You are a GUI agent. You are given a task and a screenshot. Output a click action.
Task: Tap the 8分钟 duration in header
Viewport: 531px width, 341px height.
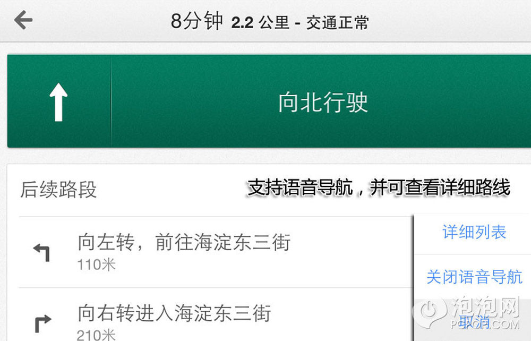pos(197,21)
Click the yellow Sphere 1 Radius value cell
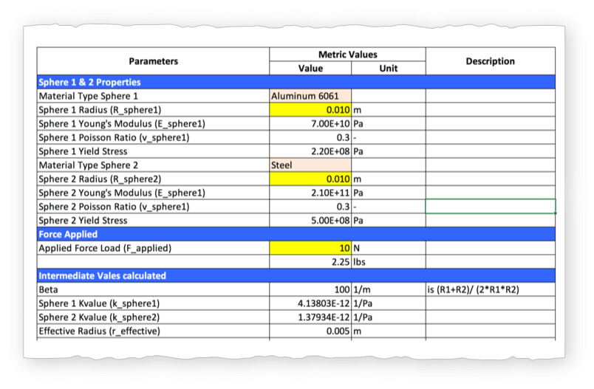 coord(310,110)
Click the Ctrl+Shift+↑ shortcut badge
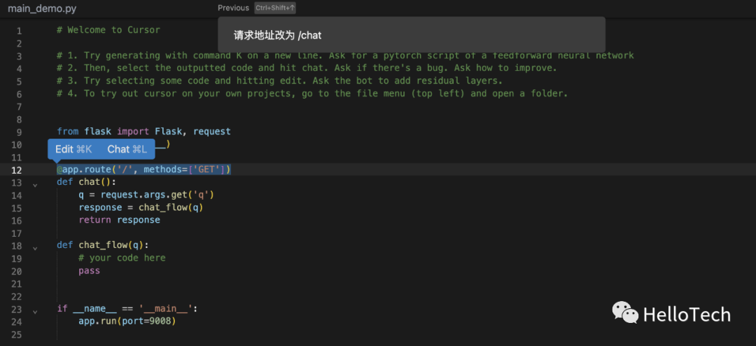 [275, 8]
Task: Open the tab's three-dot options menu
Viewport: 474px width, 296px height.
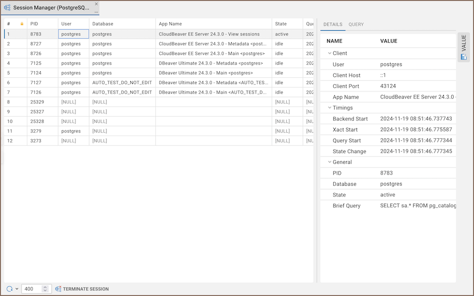Action: tap(96, 12)
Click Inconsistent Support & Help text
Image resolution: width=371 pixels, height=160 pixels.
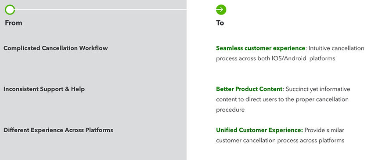44,89
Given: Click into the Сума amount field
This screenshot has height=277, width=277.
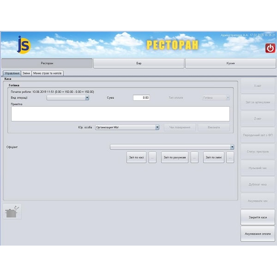Looking at the screenshot, I should [141, 98].
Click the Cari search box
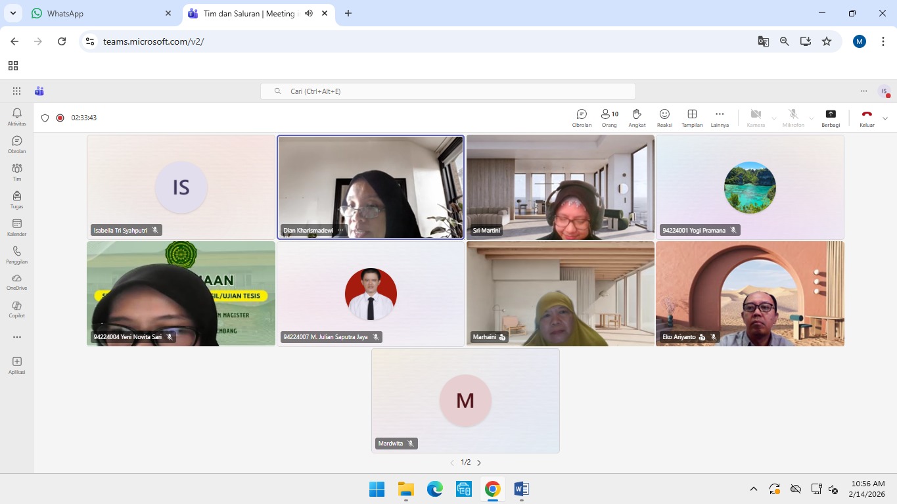Image resolution: width=897 pixels, height=504 pixels. [448, 91]
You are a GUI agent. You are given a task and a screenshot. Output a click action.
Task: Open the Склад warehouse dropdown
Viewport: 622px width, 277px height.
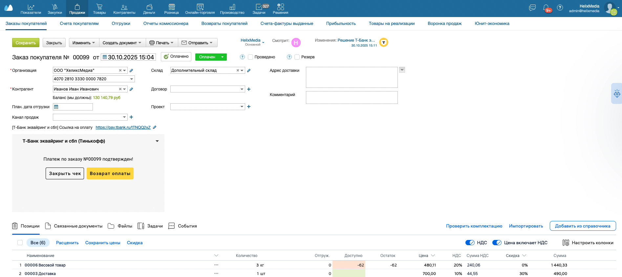click(242, 70)
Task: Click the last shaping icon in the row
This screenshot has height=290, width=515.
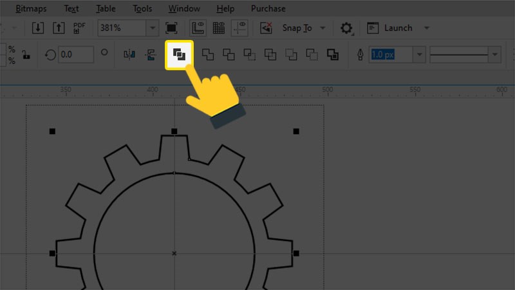Action: (x=332, y=55)
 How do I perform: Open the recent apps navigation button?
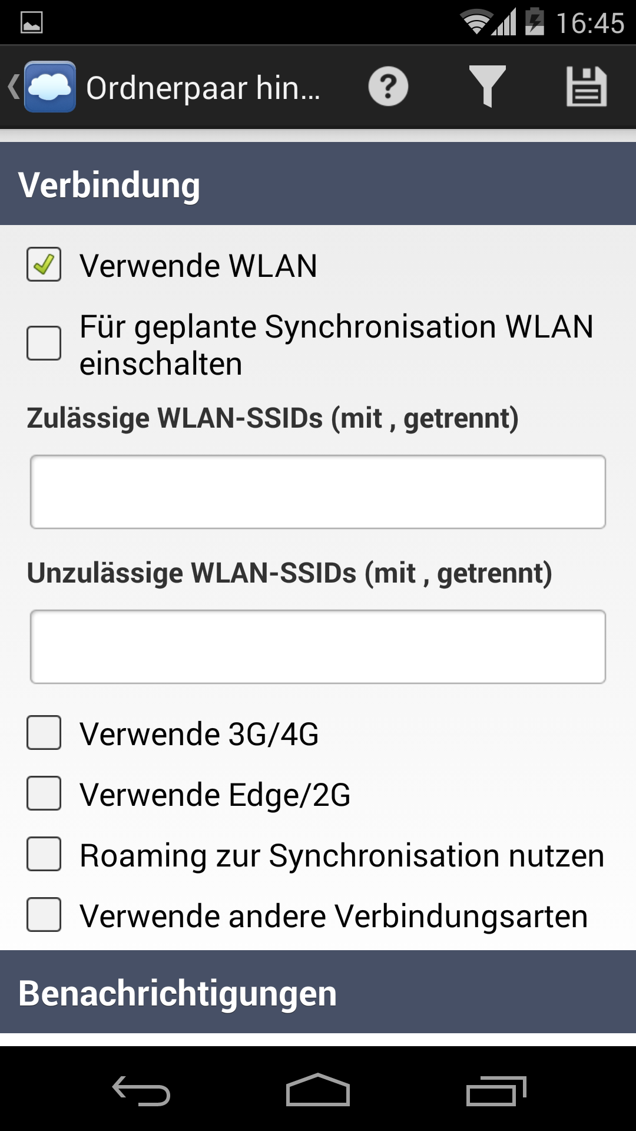coord(496,1090)
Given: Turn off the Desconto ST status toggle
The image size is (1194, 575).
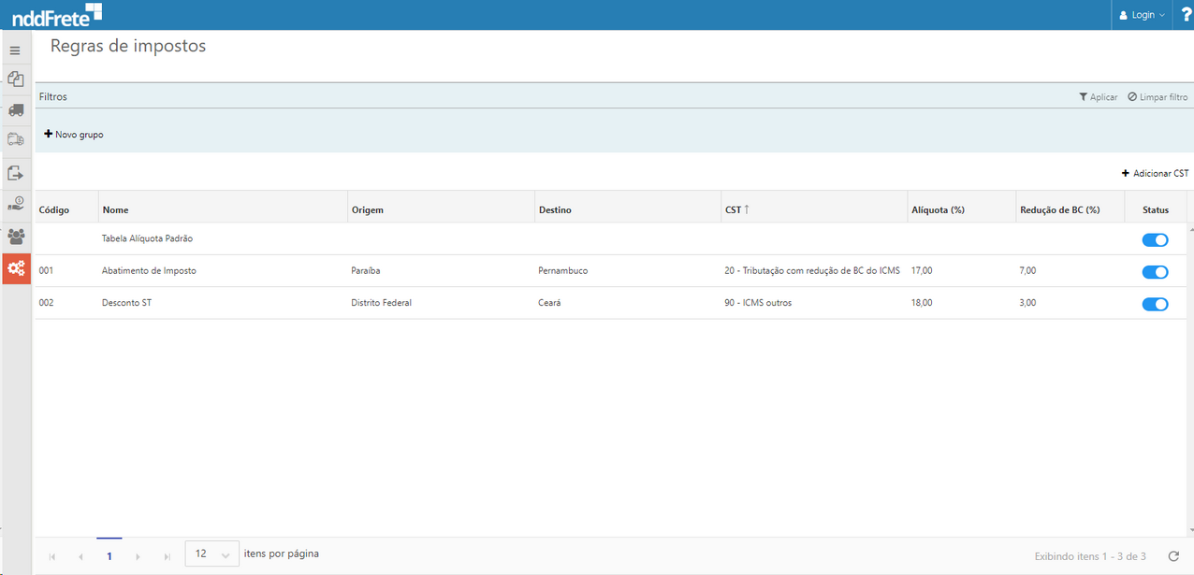Looking at the screenshot, I should pyautogui.click(x=1155, y=304).
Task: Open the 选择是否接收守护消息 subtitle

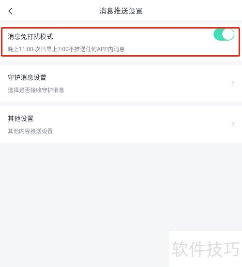Action: point(36,90)
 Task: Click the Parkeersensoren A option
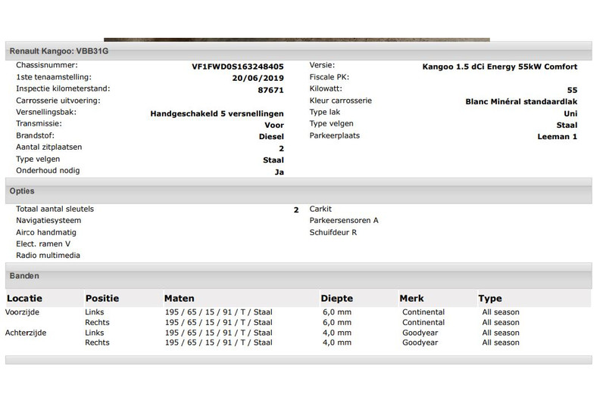(344, 221)
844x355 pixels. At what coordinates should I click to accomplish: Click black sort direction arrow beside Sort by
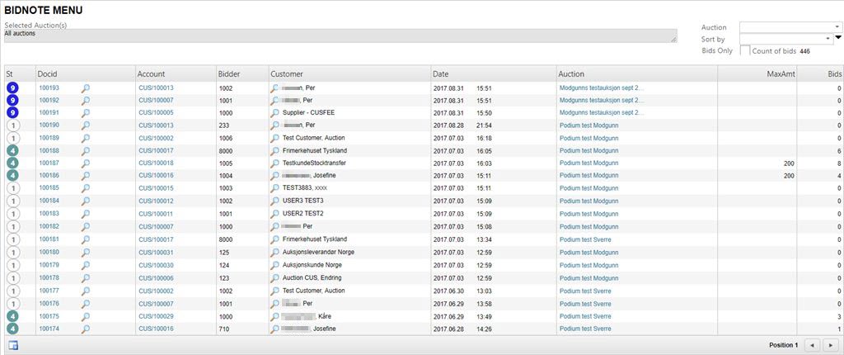point(838,38)
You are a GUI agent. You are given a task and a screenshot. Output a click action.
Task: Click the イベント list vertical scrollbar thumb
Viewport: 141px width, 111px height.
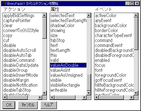pyautogui.click(x=136, y=33)
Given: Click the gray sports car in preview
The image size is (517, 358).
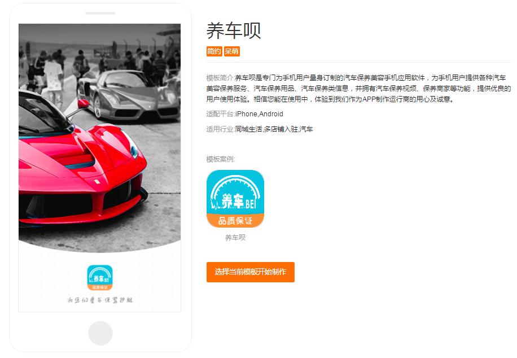Looking at the screenshot, I should coord(129,94).
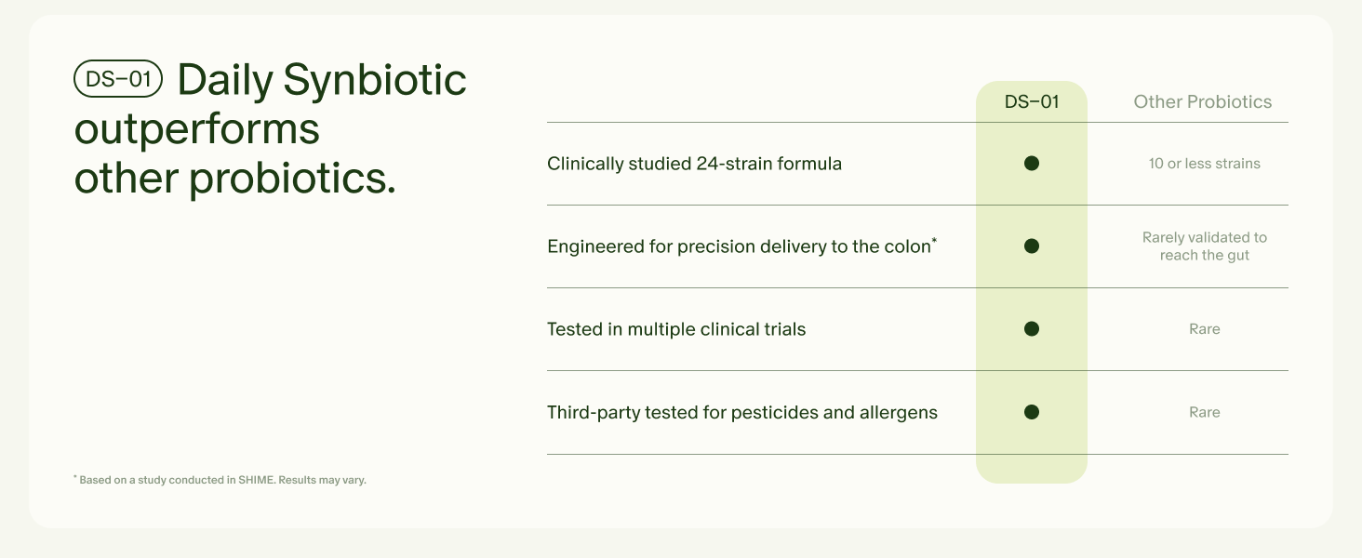
Task: Click the dot for multiple clinical trials row
Action: tap(1031, 329)
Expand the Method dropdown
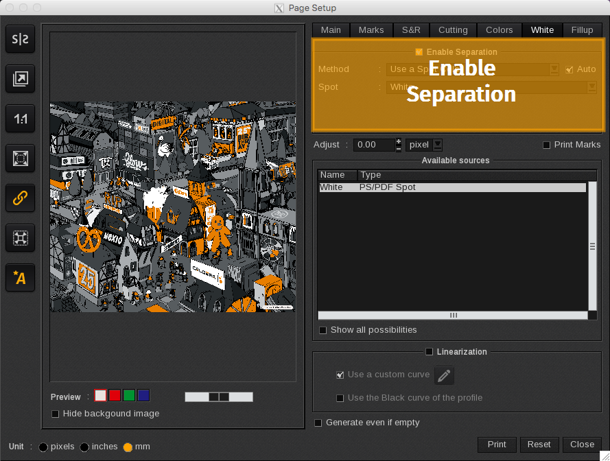Image resolution: width=610 pixels, height=461 pixels. point(554,69)
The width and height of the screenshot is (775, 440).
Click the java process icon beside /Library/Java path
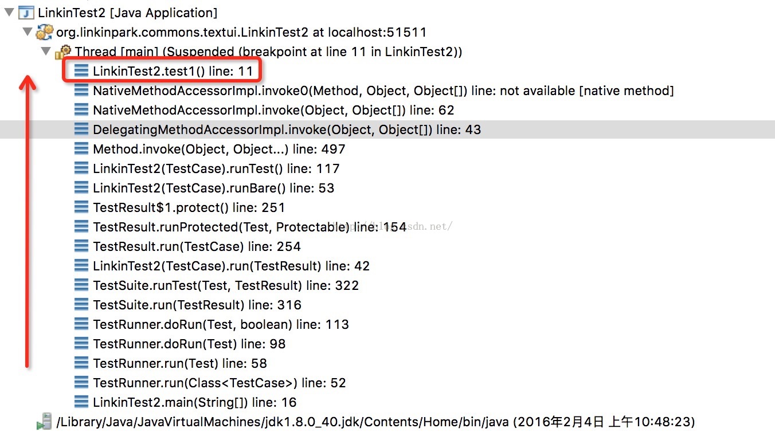click(x=44, y=423)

##############################

> INSTRUCTIONS FOR THE TASK: From the line containing "Task: Click the イベント" down to the end of the listing above, every line is to be returned exactly, though the pictures are not.

> PROBLEM SOLUTION:
Task: Click the イベント list vertical scrollbar thumb
Viewport: 141px width, 111px height.
pyautogui.click(x=136, y=33)
Given: Click the gray sports car in preview
The image size is (517, 358).
Looking at the screenshot, I should coord(129,94).
Task: Click the dot for multiple clinical trials row
Action: tap(1031, 329)
Expand the Method dropdown
Image resolution: width=610 pixels, height=461 pixels. point(554,69)
The width and height of the screenshot is (775, 440).
Click the java process icon beside /Library/Java path
click(x=44, y=423)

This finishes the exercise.